Three Rust pieces collaborate:

  • crates/edr-linux/proto/collector.proto declares Collector with two RPCs: client-streaming StreamEvents for telemetry and unary HealthCheck for liveness probes.
  • edr_linux::transport opens an HTTP/2 connection with tonic::transport::ClientTlsConfig, performs a health check on connect, then batches up to 32 events per gRPC message. Reconnect uses exponential backoff (1 second initial, 60 seconds maximum) capped so a long outage still produces one connect attempt per minute.
  • edr_linux::buffer implements a 500 MB disk ring buffer with NDJSON records, monotonic sequence numbers, and capacity enforcement via oldest-record truncation. Records carry Deserialize so the buffer round-trips ProcessActivity and child types.
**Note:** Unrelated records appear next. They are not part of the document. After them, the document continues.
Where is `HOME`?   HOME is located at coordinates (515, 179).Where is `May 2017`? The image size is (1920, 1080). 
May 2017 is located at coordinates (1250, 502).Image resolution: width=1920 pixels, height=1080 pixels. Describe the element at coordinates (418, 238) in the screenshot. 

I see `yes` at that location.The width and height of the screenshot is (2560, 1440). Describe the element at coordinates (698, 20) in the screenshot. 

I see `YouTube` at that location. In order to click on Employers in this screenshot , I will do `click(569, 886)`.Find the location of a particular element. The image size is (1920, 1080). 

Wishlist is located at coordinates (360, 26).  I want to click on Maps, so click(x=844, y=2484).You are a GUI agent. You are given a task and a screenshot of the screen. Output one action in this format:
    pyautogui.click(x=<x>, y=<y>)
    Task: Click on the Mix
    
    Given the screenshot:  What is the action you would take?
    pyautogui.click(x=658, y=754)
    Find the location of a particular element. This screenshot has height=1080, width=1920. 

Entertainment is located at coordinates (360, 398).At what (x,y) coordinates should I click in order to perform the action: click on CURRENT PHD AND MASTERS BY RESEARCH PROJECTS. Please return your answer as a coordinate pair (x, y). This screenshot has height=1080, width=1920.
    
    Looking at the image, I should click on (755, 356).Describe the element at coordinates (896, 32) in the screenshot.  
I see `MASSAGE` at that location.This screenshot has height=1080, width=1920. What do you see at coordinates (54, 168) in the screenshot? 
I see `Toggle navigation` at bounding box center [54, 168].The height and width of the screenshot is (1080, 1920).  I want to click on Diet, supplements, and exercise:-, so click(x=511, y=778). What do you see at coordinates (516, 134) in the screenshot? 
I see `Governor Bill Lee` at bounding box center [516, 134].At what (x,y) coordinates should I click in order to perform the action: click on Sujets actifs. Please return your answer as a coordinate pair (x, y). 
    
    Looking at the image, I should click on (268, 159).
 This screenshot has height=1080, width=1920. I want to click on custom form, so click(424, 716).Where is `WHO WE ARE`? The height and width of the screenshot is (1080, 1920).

When the transport reconnects, the buffer is drained in order ahead of any newly-produced events. Sequence numbers let the Collector deduplicate if a batch was partially acknowledged before the connection dropped.

What goes wrong

  • TransportError::Connect, Collector unreachable. The daemon falls into the offline ring buffer; telemetry queues on disk until reconnect succeeds.
  • TransportError::Auth, mTLS handshake failed; usually means the client certificate expired. The enrollment flow has to renew before the sensor can reconnect; the buffer fills until the operator intervenes.
  • Ring buffer full, oldest records are truncated. A counter buffer_truncations_total increments so the team sees the loss in metrics; this is the worst-case loss scenario the design tolerates and it is the signal that fleet-wide Collector capacity needs to grow.